Unfortunately it all feels very turbulent and we will be faced with having to deal with the reality of who the people around us are. Many will listen to us and do everything to support us, while others will disappear and it is an important part of the grieving process.



It will change your life


Before losing my grandfather, I decided one day to approach him and ask him absolutely everything he knew about his ancestors and to tell me all his life story. I think it was the most precious memory I had with him. I can still remember the huge smile he had when he started narrating.

After he left, a family friend told us how she wrote a book with her grandmother about all the stories her grandmother lived and when she misses her, she starts reading her stories. It was at that moment that I decided to do the same. Ask my grandmothers all the stories that they could remember, to be able to have them as a legacy in me.

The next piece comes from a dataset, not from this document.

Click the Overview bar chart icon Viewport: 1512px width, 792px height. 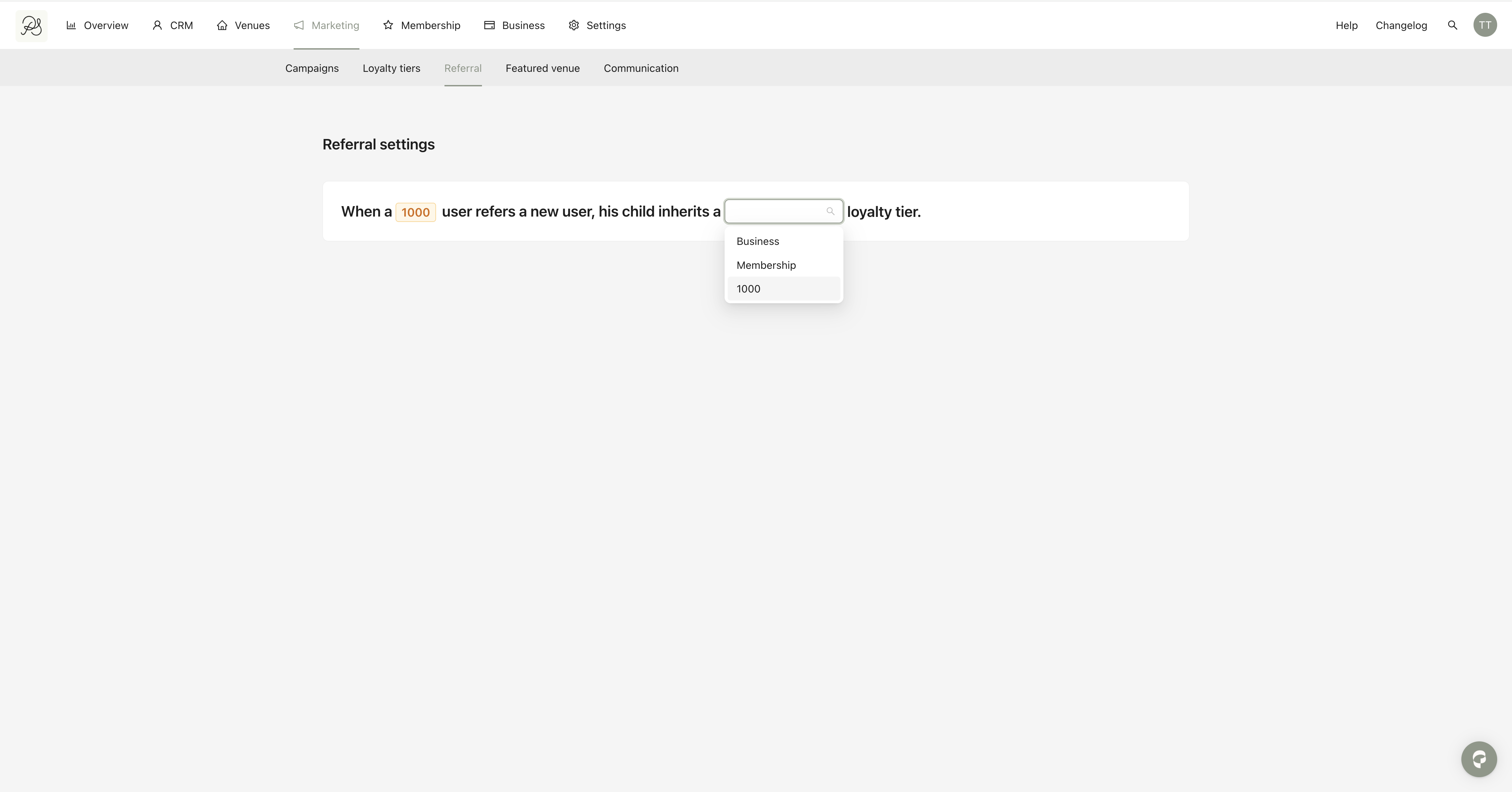pyautogui.click(x=71, y=25)
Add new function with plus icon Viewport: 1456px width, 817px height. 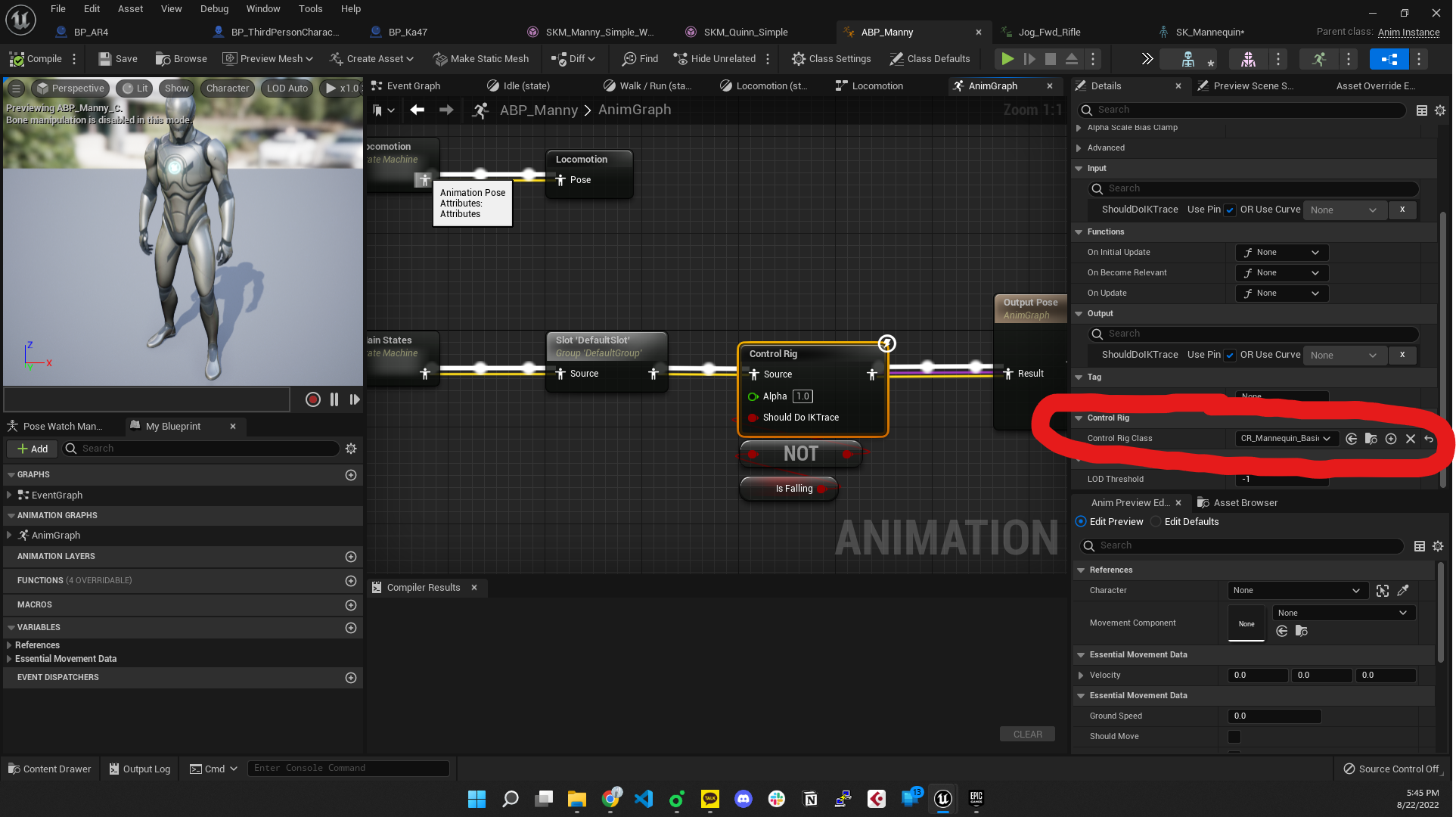350,581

I can say that it changed my life and I understood that in the blink of an eye, our life can change.

It was then when began to keep letters for myself, take more photographs, make all sorts of journals, I learned to touch lives because I think that's the best way to leave a legacy more than leaving tons of money.


There will be ups and downs, times of confusion and pain that you'll feel in every inch of your body, I can't lie to you, it's awful and you'll want to get rid of it. Just be aware that what you are feeling is part of life and it's natural and the toughest yet strongest way to learn very important life lessons.

If you are someone who is mourning a loss, I send you a big hug. And remember, give time to time.